CONSCIOUS CONVERSATIONS

Presented by Lyndy Lubbers, Longmont American Association of University Women

October 10 and 17, 2017

Four Types of Conversations

Trust

#1 Organic – will do the right thing; will be taken care of

#2 Contractual – delineated agreements

#3 Relational – this is the kind that matters; most powerful; “do what I say I’m going to do”

Rapport

• Relationship “magic”; can be established instantaneously”

• Elements of rapport – posture, gesture, tonality, language, and breathing

Listening Set-asides– things we should avoid if trying to establish rapport

• Autobiographical – associating someone else’s experience to your own; “kindergarten”, egocentric listening

• Inquisitive – “Soap opera” listening; wanting to know all of the details to satisfy your curiosity

• Solution – acting as a “problem solver” because you have the experience

Paraphrasing

• The premier coaching tool; allows increases in rapport and relationship; it is theProductive way of listening

Skilled paraphrasing treats responses as gifts

•Should reflect both content and emotion

• Good starts when paraphrasing - “You’re suggesting …”; “You’re proposing …”; “Your hunch is that …”; “So you’re wondering about …”
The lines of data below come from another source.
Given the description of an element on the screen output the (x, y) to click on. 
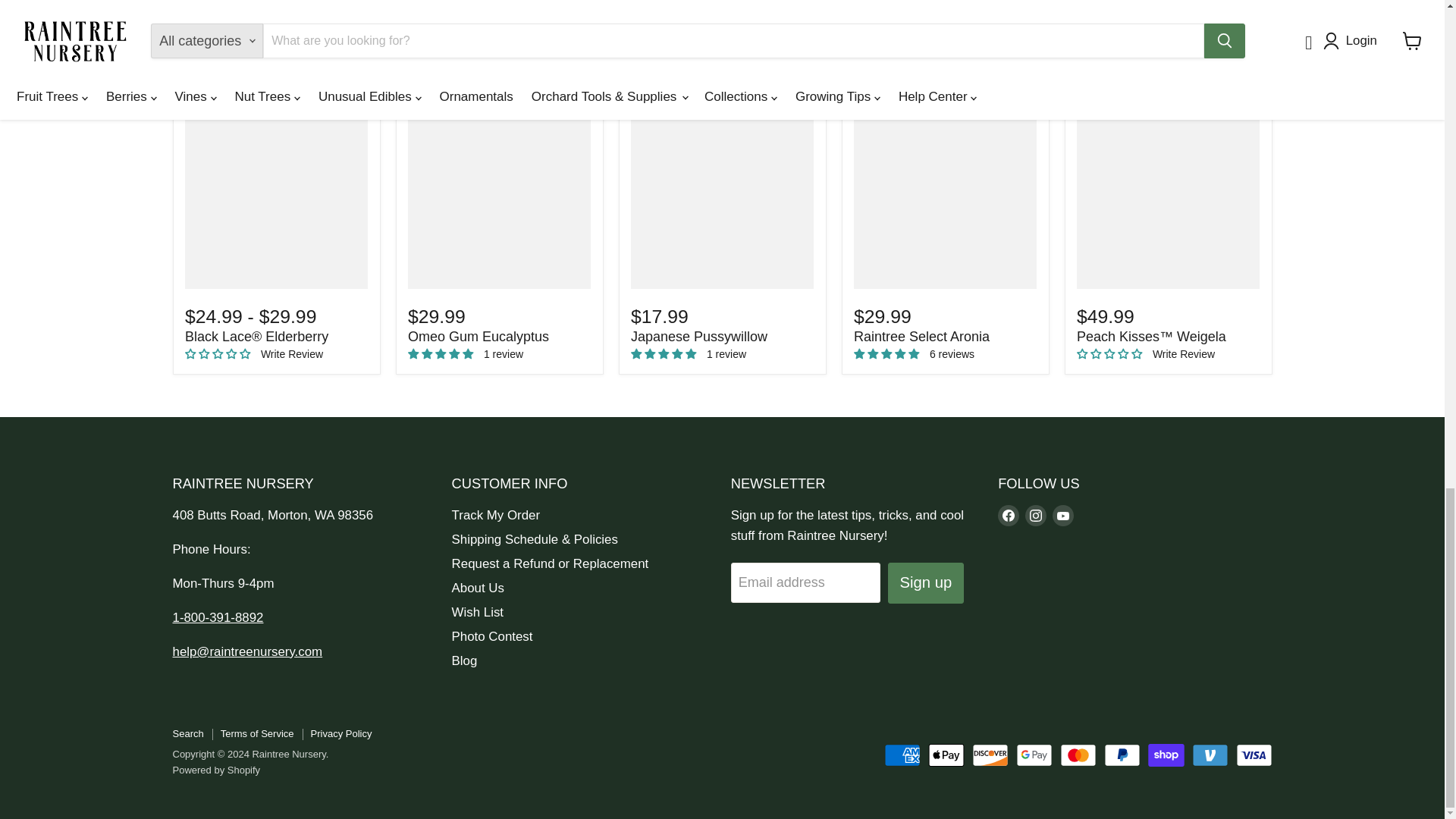
American Express (901, 754)
YouTube (1063, 515)
Instagram (1035, 515)
Facebook (1008, 515)
tel:1-800-391-8892.com (218, 617)
Apple Pay (945, 754)
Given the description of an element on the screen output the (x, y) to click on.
Principles of Paraphrasing

• Attend fully (this is why we learn to build rapport first)

• Listen with the intent to understand

• Capture essence of message (paraphrase, not parrot phrase)

• Make paraphrase shorter than original message

•Paraphrase before asking a question so it doesn’t feel like an interrogation

• Be allocentric by using pronoun “you” instead of “I”; don’t be egocentric

Paraphrasing sends the message that I truly care about what you are saying; your opinion is important to me.

Pausing

• Signals we are listening and thinking

• Changes the pace of the conversation

• Clearest way to say, “I value your opinion”
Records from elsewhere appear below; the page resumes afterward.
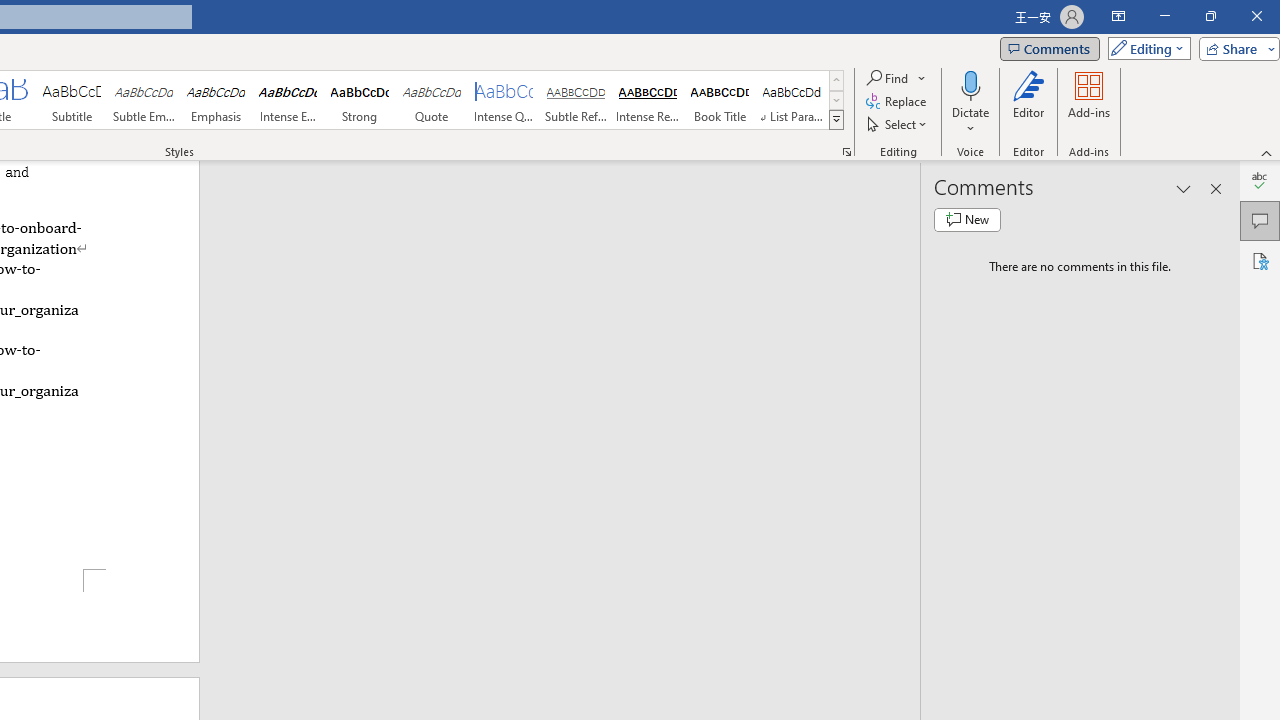
Minimize (1164, 16)
Emphasis (216, 100)
Ribbon Display Options (1118, 16)
Quote (431, 100)
Close (1256, 16)
Restore Down (1210, 16)
Find (888, 78)
Row Down (836, 100)
Strong (359, 100)
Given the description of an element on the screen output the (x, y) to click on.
Wait Time and Eye Movements

• Visual Recall and Visual Construct – have a clear vision of the experience and building something in our mind

• Auditory Recall and Auditory Construct – remembering the words and hearing the conversation in our mind

• Kinesthetic / Emotive – Give time for this, don’t rush, especially in an emotional situation

• Internal Dialogue – They are having a conversation with themselves; may mean they don’t have a lot to say

4 Characteristics of a Good Question

  1. Invitational – use an approachable voice
  2. Plural Forms – “What are your reasons …”, “What possibilities do you see?”; see more than one option
  3. Tentative Language – “What are your thoughts …”; avoid “why” questions to avoid interrogating
  4. Positive Presuppositions – “What options seem most promising …”; assume we all want to same things such as safety, health, etc.